Ectomesenchymal

Human Ectomesenchymal Cells from Oral Bone Chips: An Improved Strategy for Dental Implant Anchorage

Maura De Simone (MSc Applied Biology)

With growing age, there is an increased need for dental replacement. For this in the past autologous bone grafts from the hip were successfully used for implant anchorage. However, the isolation of such bone grafts is painful and requires an additional invasive surgical procedure.

Also a huge range of various artificial materials alternatively could be used. Unfortunately, these cause other kinds of difficulties, such as inflammation and rejection. In order to overcome these problems, dental bone chips offer a promising new option. These cells provide a valuable source for putative adult ectomesenchymal stem cells, which might give rise to bone cells without the problems mentioned above.

However the amount and distribution of the contained living cells in the bone chips have never been assessed in detail. This research project focuses on the characterization of these cells contained in the bone chips of the jaw and on their specific lineage commitment towards osteoblasts.

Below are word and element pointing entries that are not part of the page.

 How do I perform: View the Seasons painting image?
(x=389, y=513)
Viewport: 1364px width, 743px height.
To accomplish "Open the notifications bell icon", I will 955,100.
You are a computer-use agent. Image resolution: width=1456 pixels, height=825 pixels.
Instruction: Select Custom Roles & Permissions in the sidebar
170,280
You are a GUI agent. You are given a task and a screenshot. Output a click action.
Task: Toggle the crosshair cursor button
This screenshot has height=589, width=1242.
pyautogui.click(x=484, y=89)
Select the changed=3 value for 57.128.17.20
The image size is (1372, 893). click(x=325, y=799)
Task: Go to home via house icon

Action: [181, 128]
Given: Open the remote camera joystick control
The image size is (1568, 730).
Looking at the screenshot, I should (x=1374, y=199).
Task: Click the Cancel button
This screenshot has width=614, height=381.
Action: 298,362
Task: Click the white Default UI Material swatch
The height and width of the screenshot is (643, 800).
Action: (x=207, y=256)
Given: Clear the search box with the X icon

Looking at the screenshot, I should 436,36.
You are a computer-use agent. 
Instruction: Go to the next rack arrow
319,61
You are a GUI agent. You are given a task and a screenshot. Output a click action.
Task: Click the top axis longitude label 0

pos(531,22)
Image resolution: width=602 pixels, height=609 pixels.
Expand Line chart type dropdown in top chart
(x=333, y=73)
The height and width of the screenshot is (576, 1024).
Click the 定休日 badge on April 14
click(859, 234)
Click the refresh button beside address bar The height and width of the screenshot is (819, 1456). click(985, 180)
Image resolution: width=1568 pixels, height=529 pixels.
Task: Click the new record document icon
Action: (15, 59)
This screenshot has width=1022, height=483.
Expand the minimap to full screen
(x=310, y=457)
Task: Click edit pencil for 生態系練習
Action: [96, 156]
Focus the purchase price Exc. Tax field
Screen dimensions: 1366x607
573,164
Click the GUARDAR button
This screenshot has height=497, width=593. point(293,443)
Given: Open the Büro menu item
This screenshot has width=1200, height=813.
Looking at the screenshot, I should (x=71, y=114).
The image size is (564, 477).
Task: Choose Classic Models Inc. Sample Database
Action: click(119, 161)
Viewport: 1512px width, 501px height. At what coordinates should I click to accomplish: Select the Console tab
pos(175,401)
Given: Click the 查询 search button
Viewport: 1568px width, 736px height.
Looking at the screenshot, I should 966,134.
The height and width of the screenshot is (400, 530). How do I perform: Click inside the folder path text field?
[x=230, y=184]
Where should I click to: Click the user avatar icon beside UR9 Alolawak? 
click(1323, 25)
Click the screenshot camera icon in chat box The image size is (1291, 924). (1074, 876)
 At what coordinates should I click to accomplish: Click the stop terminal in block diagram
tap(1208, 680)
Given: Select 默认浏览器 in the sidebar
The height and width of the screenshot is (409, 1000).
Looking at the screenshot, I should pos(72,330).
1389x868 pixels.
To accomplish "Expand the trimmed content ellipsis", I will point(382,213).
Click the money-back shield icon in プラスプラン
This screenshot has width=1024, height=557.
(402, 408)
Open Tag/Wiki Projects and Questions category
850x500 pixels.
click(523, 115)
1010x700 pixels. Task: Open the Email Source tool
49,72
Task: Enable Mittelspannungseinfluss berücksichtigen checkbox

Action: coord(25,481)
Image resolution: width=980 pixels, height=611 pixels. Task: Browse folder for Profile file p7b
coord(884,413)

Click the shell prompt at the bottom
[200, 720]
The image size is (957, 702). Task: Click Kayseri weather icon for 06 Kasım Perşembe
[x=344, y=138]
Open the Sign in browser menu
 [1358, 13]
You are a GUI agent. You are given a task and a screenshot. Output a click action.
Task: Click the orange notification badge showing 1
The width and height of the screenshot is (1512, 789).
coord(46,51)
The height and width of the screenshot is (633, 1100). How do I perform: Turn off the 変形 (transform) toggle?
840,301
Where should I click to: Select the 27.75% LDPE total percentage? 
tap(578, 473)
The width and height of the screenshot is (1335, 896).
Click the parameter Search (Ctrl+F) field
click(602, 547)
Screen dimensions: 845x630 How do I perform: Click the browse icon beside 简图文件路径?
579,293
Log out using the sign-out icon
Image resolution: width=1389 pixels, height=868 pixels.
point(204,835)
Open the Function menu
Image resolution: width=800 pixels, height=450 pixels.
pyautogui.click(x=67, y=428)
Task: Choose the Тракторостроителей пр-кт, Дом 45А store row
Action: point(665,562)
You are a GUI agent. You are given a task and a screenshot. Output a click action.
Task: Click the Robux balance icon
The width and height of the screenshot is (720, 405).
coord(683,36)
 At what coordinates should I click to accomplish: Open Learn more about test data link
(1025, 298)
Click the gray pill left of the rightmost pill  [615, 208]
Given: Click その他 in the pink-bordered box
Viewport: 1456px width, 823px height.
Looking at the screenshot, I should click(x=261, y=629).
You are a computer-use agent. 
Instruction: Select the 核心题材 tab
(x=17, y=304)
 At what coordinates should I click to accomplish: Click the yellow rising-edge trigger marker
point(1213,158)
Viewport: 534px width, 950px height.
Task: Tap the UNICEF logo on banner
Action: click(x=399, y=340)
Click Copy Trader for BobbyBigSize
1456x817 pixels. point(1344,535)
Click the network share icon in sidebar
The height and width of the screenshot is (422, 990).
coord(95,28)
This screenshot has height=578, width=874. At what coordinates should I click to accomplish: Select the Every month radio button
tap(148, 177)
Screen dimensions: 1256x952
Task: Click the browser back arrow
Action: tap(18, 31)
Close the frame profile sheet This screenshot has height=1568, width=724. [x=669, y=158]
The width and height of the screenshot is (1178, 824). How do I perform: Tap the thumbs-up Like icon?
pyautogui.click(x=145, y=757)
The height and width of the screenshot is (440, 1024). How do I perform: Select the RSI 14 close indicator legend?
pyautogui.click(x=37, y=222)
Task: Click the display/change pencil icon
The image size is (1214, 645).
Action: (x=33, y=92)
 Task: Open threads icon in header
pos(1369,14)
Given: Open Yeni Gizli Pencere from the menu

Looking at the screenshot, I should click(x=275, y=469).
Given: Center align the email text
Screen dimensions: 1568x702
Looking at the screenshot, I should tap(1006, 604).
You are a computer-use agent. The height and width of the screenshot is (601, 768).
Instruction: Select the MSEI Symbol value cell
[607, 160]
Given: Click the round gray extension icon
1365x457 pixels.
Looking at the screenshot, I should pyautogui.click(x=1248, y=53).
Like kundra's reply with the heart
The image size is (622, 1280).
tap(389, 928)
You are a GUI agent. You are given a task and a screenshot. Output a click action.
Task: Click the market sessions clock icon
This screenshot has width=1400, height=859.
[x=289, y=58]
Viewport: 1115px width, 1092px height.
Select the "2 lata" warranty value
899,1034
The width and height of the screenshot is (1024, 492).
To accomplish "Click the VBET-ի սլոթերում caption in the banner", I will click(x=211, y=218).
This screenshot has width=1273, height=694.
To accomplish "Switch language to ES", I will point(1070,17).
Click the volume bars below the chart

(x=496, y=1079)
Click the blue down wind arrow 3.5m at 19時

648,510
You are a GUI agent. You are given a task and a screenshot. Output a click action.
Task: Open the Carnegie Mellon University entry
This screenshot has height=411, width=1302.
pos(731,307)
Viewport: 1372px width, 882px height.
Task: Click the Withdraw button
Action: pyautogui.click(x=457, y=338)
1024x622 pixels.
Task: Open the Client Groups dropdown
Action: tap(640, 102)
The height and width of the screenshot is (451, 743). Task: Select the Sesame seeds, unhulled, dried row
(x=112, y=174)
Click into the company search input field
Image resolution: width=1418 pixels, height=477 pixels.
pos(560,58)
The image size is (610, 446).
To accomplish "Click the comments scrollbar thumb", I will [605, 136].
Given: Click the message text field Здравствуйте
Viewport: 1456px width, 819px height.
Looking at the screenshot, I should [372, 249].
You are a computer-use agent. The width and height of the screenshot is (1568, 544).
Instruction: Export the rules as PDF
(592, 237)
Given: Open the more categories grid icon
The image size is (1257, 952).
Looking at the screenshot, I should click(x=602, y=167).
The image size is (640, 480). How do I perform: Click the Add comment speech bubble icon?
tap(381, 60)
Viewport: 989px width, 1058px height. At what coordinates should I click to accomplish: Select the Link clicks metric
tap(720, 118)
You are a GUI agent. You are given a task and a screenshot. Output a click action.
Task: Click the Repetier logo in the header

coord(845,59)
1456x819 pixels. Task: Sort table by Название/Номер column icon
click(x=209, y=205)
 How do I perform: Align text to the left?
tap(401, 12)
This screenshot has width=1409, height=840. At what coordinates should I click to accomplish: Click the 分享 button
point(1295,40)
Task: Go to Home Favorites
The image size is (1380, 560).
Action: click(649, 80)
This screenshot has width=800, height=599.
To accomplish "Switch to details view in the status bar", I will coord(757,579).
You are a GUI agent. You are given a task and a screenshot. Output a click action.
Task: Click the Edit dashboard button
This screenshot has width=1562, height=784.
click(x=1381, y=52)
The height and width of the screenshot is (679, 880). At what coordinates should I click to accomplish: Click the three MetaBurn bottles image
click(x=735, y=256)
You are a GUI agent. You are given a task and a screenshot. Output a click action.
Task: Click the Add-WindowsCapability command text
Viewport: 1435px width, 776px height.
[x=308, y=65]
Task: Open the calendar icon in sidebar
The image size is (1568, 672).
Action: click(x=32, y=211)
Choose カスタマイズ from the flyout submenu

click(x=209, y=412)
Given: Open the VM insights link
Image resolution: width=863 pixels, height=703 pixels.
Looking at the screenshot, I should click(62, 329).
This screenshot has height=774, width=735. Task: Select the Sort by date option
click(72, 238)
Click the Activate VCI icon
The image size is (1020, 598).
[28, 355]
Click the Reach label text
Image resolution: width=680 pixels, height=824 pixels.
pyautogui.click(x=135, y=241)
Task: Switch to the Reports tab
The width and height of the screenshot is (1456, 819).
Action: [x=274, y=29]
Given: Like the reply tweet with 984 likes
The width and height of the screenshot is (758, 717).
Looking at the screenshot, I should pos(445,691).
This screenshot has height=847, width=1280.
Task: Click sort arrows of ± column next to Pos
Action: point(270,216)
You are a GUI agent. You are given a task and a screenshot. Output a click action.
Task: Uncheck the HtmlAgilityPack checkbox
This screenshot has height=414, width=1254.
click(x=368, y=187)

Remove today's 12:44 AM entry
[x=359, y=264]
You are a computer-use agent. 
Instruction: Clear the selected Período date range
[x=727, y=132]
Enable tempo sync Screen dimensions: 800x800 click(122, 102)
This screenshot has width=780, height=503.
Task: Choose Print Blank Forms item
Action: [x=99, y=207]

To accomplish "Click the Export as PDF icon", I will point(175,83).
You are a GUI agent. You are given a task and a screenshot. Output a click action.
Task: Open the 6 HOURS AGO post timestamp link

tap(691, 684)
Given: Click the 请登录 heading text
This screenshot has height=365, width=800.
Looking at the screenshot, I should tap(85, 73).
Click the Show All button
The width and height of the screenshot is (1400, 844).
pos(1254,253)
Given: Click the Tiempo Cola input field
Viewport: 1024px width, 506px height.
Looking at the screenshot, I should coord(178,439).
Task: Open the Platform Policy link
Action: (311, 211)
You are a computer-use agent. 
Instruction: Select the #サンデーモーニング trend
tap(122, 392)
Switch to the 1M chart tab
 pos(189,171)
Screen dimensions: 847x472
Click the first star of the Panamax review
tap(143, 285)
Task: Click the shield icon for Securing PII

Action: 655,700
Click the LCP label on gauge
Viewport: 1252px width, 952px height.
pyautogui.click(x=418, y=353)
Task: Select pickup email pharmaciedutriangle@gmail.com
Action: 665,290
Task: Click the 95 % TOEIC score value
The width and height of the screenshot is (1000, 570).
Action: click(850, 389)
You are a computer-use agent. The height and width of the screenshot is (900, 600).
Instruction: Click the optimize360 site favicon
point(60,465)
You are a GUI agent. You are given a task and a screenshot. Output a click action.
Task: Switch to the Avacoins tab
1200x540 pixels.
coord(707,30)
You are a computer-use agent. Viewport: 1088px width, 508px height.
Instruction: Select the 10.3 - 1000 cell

The isolated cells belong to four different groups, cortical and spongious bone with and without antibiotic treatment of the patients, which shall be compared with each other in order to clarify differences in cell viability and osteogenic potential.

After the successful isolation of primary cells they have to be tested for their characteristics to confirm their potency as stem or precursor cells. Futhermore, their differentiation capacity in osteogenic medium has to be evaluated with a specific staining method (Alizarin Red) and specific markers via RT-PCR.

The results of this project will help to enlighten the mechanisms of oral regeneration and improve implant anchorage in the future.